O.C. Looks to Fill Gap in Pensions
Orange County could find itself on the hook in coming years to cover excess pension costs for at least a dozen high-level managers whose retirement pay, sweetened by supervisors in August, exceeds a federal cap for public employees.
Federal law limits how much government workers who aren’t paid Social Security benefits can receive from their retirement systems -- and state law requires counties to make up any difference in what retirees are due.
That wasn’t an issue in Orange County until supervisors voted in August to boost pensions.
With that action, an executive manager making $150,000 a year who retires after 30 years of Orange County employment would earn, for example, an extra $46,350 a year. About half of that increased pension can be covered by the Orange County Employees Retirement System before bumping up against the federal limit.
The county will have to pay the difference until the earnings limit -- which increases as the worker ages -- catches up. In this example, the limit would rise enough after three years for the retirement system to begin covering the full payment.
County government and employees contribute to the county’s retirement system, which operates separately from the county’s general fund.
This is the first time Orange County has faced this pension payment predicament. Under the old formula, county-paid benefits weren’t high enough to breach the federal limit. The only exception was the retirement of a top official in the wake of the county’s 1994 bankruptcy.
Los Angeles County has a fund for excess pension payments, but no employees have qualified, according to the county’s compensation department. Los Angeles County pension benefits are lower and workers must retire at age 61 to receive full benefits, compared with 55 in Orange County.
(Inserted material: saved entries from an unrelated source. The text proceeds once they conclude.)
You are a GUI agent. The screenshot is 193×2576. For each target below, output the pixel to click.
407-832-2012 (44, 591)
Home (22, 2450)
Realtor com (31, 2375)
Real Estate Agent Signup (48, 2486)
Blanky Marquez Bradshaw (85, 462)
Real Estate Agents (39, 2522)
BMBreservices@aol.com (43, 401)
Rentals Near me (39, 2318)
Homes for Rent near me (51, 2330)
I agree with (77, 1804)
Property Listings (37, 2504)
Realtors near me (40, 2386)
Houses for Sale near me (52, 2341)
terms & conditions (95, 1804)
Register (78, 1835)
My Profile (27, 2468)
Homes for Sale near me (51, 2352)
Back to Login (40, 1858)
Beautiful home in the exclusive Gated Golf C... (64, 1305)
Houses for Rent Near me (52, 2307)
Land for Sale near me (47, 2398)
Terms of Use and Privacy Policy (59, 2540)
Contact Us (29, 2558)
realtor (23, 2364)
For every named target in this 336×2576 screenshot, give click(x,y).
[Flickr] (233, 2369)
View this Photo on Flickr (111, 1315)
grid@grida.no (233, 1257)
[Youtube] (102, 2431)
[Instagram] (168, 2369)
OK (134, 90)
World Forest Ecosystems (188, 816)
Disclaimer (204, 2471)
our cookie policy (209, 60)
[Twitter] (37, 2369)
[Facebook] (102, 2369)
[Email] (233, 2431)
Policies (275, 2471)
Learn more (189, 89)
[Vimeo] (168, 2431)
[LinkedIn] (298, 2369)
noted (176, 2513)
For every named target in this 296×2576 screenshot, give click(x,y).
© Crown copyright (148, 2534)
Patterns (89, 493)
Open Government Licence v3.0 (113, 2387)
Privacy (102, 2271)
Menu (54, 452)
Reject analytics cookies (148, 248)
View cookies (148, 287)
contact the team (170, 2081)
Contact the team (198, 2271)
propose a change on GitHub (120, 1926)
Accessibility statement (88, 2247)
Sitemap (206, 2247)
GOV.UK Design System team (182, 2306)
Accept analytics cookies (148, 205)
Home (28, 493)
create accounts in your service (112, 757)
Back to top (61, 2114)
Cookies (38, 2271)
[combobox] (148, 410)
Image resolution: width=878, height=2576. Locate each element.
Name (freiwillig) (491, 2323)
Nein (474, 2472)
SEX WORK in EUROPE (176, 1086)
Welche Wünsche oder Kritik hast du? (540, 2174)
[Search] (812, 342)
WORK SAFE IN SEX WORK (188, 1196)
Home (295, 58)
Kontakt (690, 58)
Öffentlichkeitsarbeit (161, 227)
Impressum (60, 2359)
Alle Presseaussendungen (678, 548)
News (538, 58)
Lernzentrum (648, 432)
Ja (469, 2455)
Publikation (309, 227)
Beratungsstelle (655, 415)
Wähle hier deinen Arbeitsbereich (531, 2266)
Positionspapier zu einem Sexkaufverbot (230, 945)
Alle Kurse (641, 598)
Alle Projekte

Orange County officials couldn’t quantify this week how much it would cost to cover the payments or say which employees would be affected. Officials also couldn’t say who would be responsible for the shortfall payments -- the county or the employees, whose multiyear contracts don’t specifically address the issue.
Supervisors in August increased the amount of money retirees could receive, and allowed them to retire with full benefits at age 55 instead of 62, depending on their years of service. Some employees can now retire with 100% of their pay. Human resources staffers said they only just realized that checks from the retirement system would fall short for some workers.
The unknowns didn’t sit well with Supervisors Chris Norby and Chuck Smith, who voted against the benefit increase. The supervisors who supported the boost -- Tom Wilson, Jim Silva and Bill Campbell -- said they expected cost increases to be covered by additional employee contributions and pay concessions.
Norby and Smith said supervisors should have been told in August about potential excess payments.
Supervisors again split 3-2 this week on whether to spend $10,000 for a law firm to recommend how to resolve the pension quandary.
Norby sounded exacerbated by the need for the study, and voted with Smith to oppose it. “We’re being asked to spend $660 an hour for loophole lawyers to enable us to pay higher pensions than federal law allows,” he said.
This is the third time that supervisors have complained about being given mistaken assurances by county staff that granting worker perks wouldn’t cost the county more money.
In December 2001, the Board of Supervisors unanimously approved a pension package for safety workers, allowing them to retire at 90% of their salaries at age 50, with 30 years of service. Supervisors were told the $400-million benefit would be covered by stock market investment gains, even though the market already had begun falling.
The county’s unfunded accrued pension liability is now about $1.3 billion for the cost of covering benefits for retired and current county employees.
In December 2002, supervisors approved a $75-million package of employee perks and bonuses at the same time layoffs and service cutbacks were being considered, triggering criticism by an Orange County Grand Jury.
The August pension boost is expected to cost an additional $280 million. Auditor-Controller David Sundstrom said employee contributions should make up the difference in four years; the payments are promised in contracts that expire in three years.
Additional costs for the boosted pensions should be covered by county employees, not the general fund, Campbell said this week -- even if it means asking workers to pay more to cover the difference for their top-paid retiring colleagues.